An extremely close genetic proximity of Jewish communities and non-Jewish Middle Eastern populations has been observed in several DNA studies.[12] In 2001, a team of German, Indian and Israeli specialists published the results of their research on Y-chromosome polymorphism, that showed that Jews and Kurds are close ethnic relatives.[13] The Jews and Kurds, according to the research, have common ancestors who resided in northern Mesopotamia about 4,000 years ago. The Kurdish Jews, though found genetically close to their Muslim Kurdish neighbours, were still closer related to Sephardic and Ashkenazi Jewish groups, disproving any significant contribution of Judaism converts to this Jewish community (documented conversion to Judaism occurred in the area during the classic period, among the ruling class of the Parthian client Kingdom of Adiabene).[13] Among the Jewish communities, the closest genetic bond to Muslim Kurds was found among the Ashkenazi Jews, though the sequences were still distinguishable.

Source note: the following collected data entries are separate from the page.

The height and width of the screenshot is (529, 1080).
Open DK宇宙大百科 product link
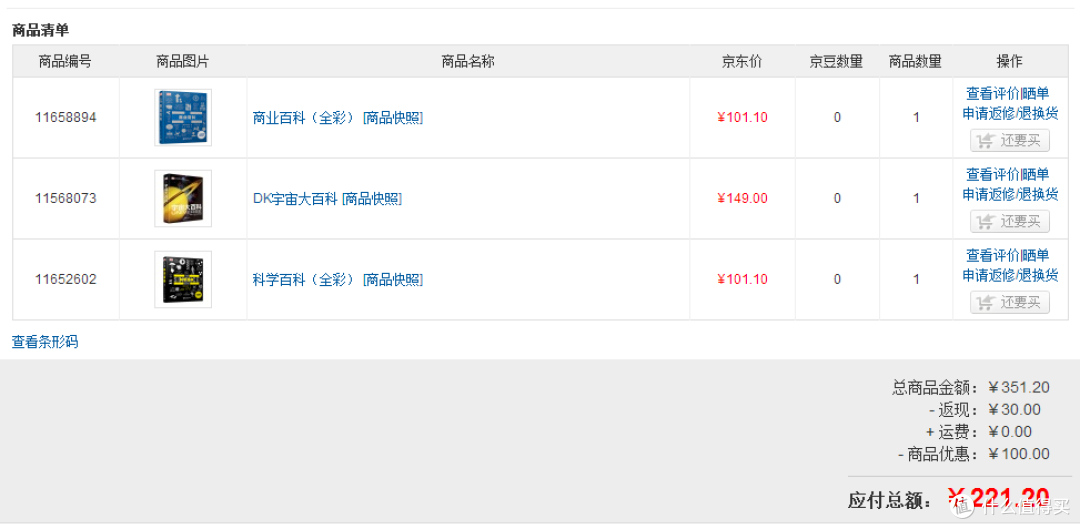click(x=295, y=199)
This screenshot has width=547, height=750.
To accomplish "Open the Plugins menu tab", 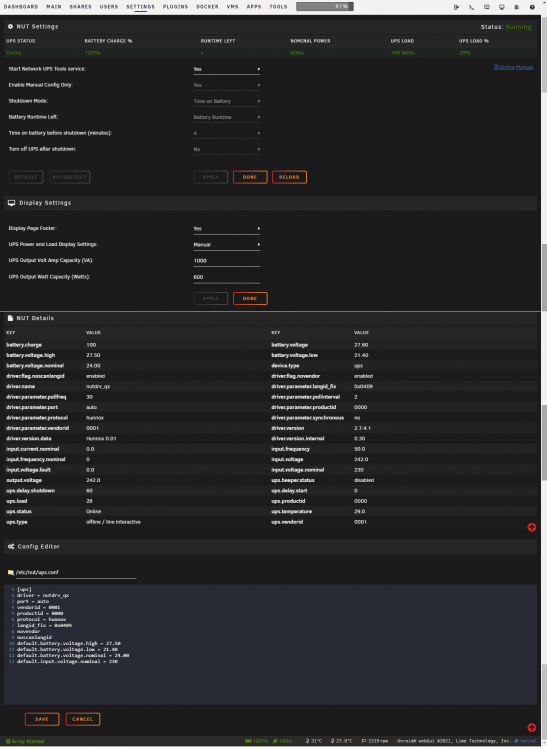I will point(175,7).
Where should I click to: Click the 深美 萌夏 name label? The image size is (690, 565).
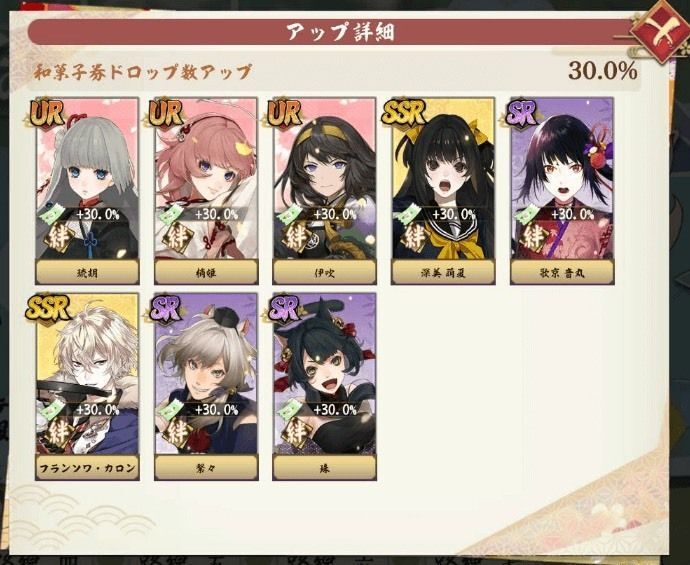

One of the main problems in the history and historiography of the Jews of Kurdistan was the lack of written history and the lack of documents and historical records. During the 1930s, a German-Jewish Ethnographer, Erich Brauer, began interviewing members of the community. His assistant, Raphael Patai, published the results of his research in Hebrew. The book, Yehude Kurditan: mehqar ethnographi (Jerusalem, 1940), was translated into English in the 1990s. Israeli scholar Mordechai Zaken wrote an important book using written, archival and oral sources that traces the relations between the Jews and the Kurdish masters or chieftains (Aghas). He interviewed 56 Kurdish Jews from six towns (Zahko, Aqrah, Amadiya, Dohuk, Sulaimaniya and Shinno/Ushno/Ushnoviyya), as well as dozens of villages, mostly in the region of Bahdinan.[14] Zaken's Book, Jewish Subjects and their Tribal Chieftains in Kurdistan, is based strongly on oral history sources, and it unveils the personal experience of urban and rural Jews during the first half of the 20th century.[15]